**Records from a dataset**
━━━━━━
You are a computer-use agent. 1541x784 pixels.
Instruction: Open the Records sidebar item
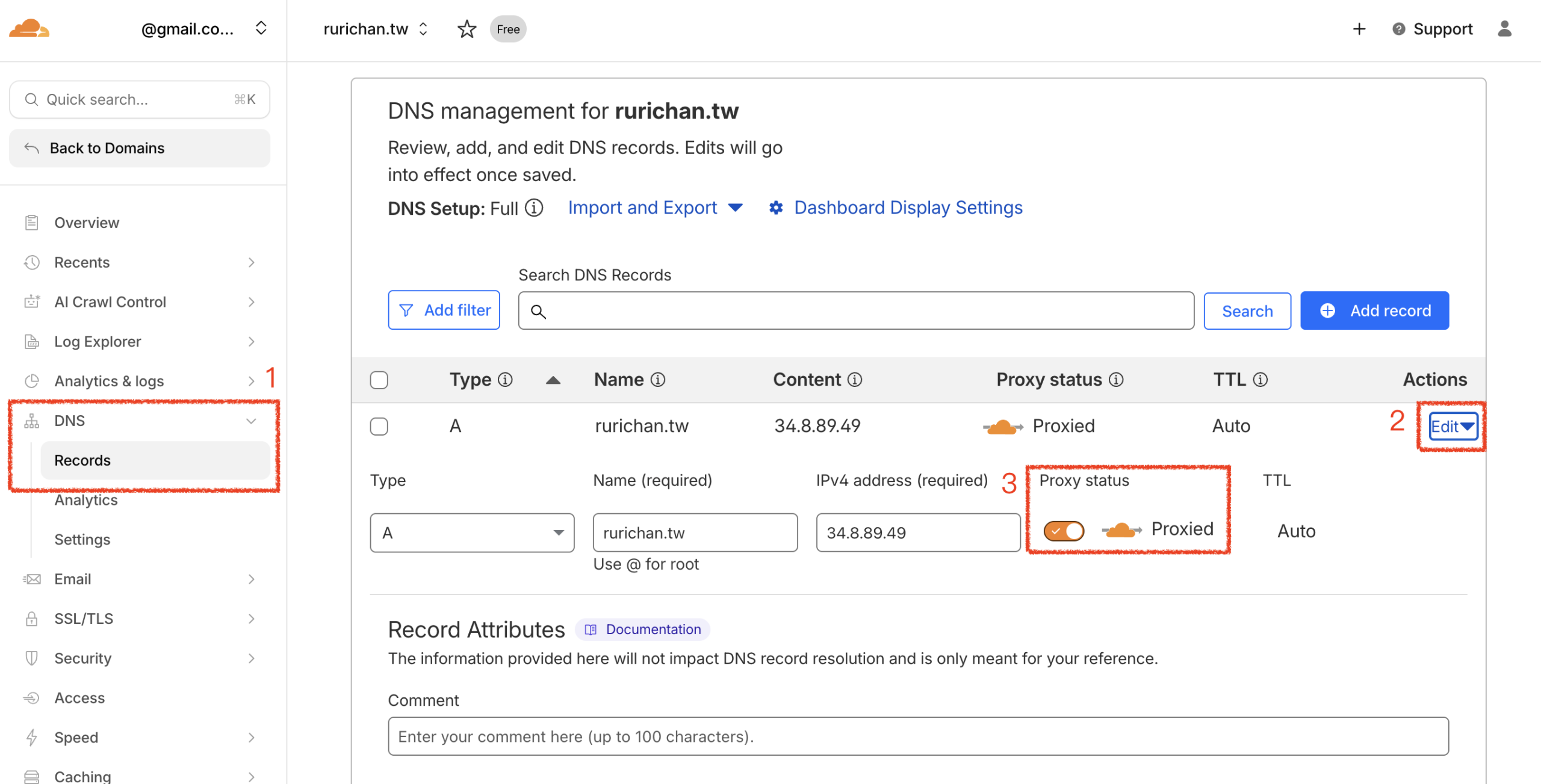[82, 460]
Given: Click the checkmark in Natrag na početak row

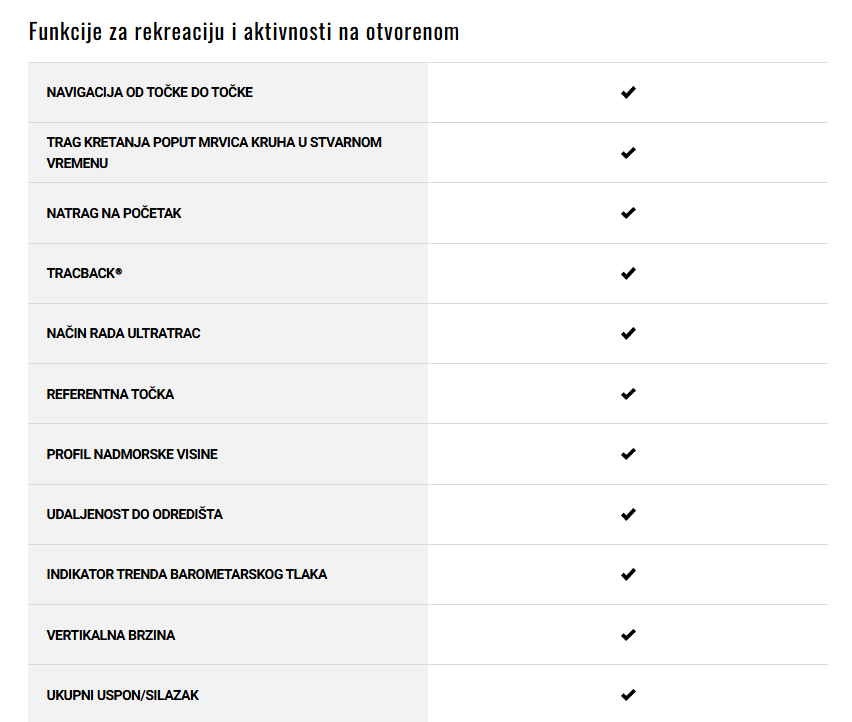Looking at the screenshot, I should click(x=628, y=213).
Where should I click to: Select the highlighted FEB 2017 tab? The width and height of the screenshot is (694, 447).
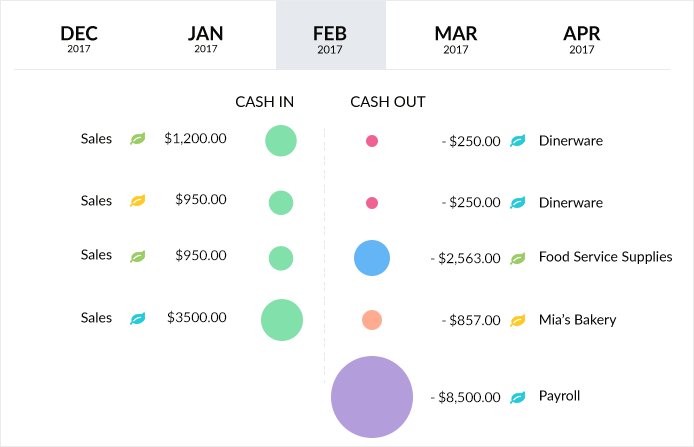[330, 38]

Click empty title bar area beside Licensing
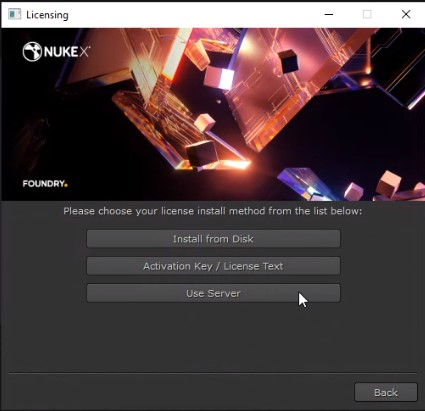click(x=193, y=14)
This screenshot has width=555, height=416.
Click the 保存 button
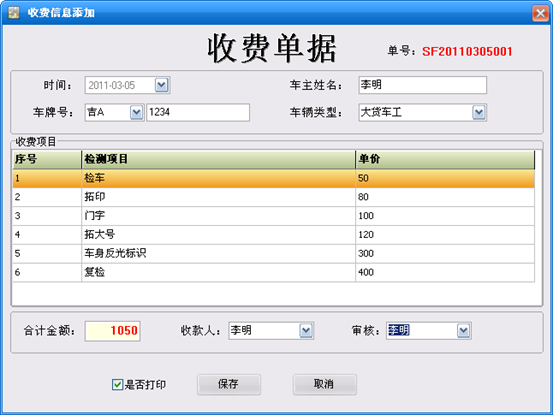[x=229, y=384]
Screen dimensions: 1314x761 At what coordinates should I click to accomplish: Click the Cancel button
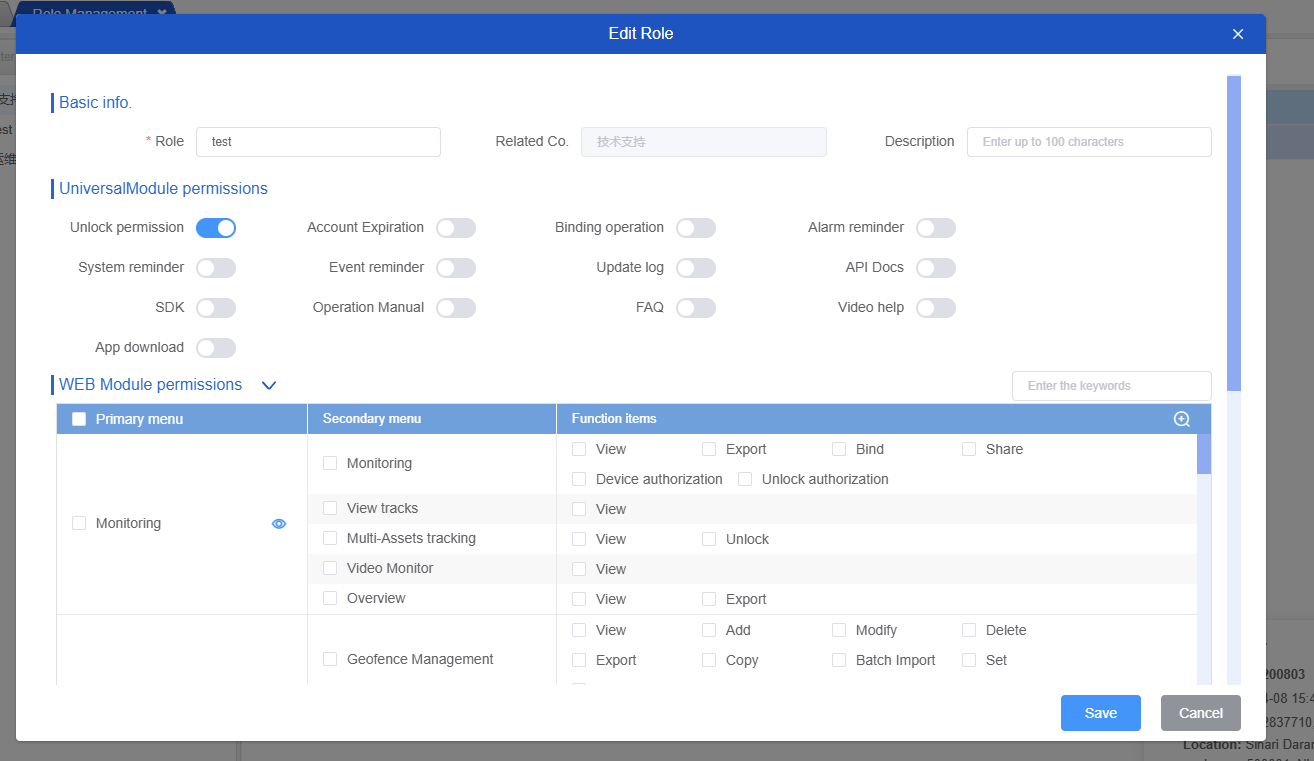click(1200, 713)
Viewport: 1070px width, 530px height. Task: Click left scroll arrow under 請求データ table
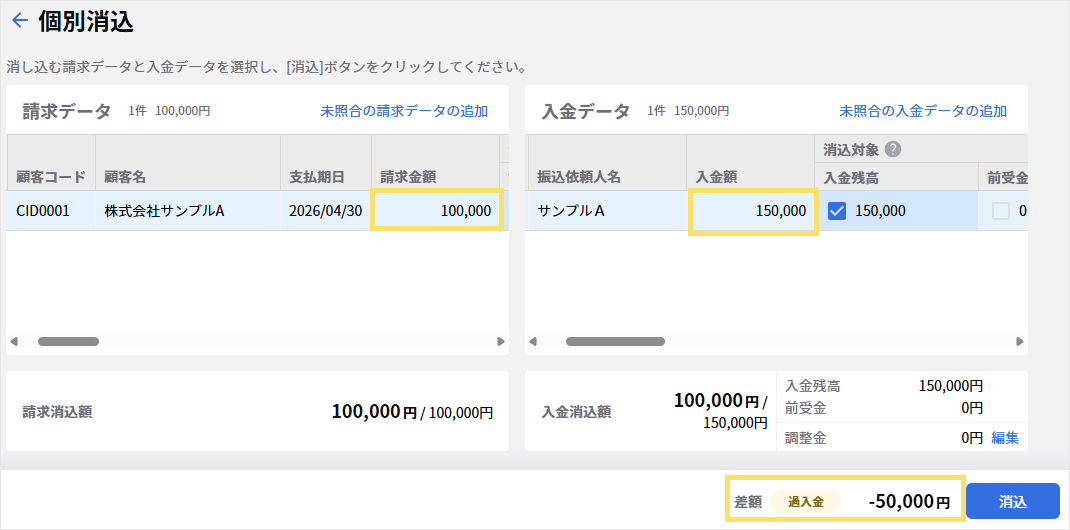pyautogui.click(x=14, y=341)
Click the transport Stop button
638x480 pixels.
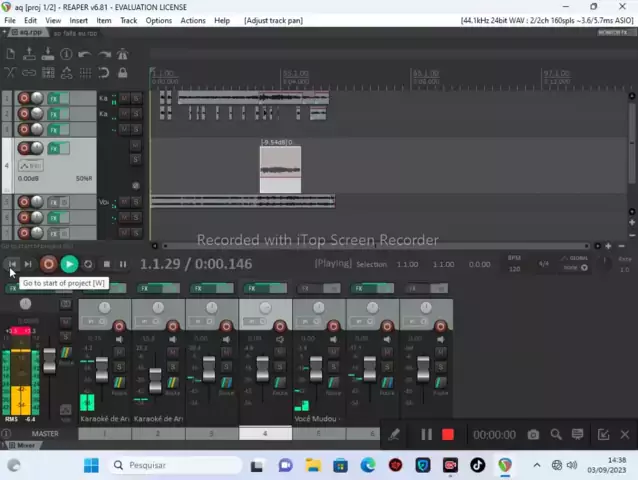[106, 264]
━━━━━━
**EXERCISE OBJECTIVE**
Copy all of the lines above word for word, leaving out the pictures.

**OUTPUT FOR THIS EXERCISE**
You are a computer-use agent. 1541x784 pixels.
Instruction: Open the Records sidebar item
[82, 460]
Given: Click the checkmark in Natrag na početak row

Looking at the screenshot, I should click(x=628, y=213).
Where should I click to: Select the highlighted FEB 2017 tab? The width and height of the screenshot is (694, 447).
[330, 38]

Click empty title bar area beside Licensing
click(x=193, y=14)
This screenshot has width=555, height=416.
Click the 保存 button
[x=229, y=384]
Screen dimensions: 1314x761 At what coordinates should I click to accomplish: Click the Cancel button
click(1200, 713)
Viewport: 1070px width, 530px height. Task: Click left scroll arrow under 請求データ table
pyautogui.click(x=14, y=341)
Click the transport Stop button
638x480 pixels.
[106, 264]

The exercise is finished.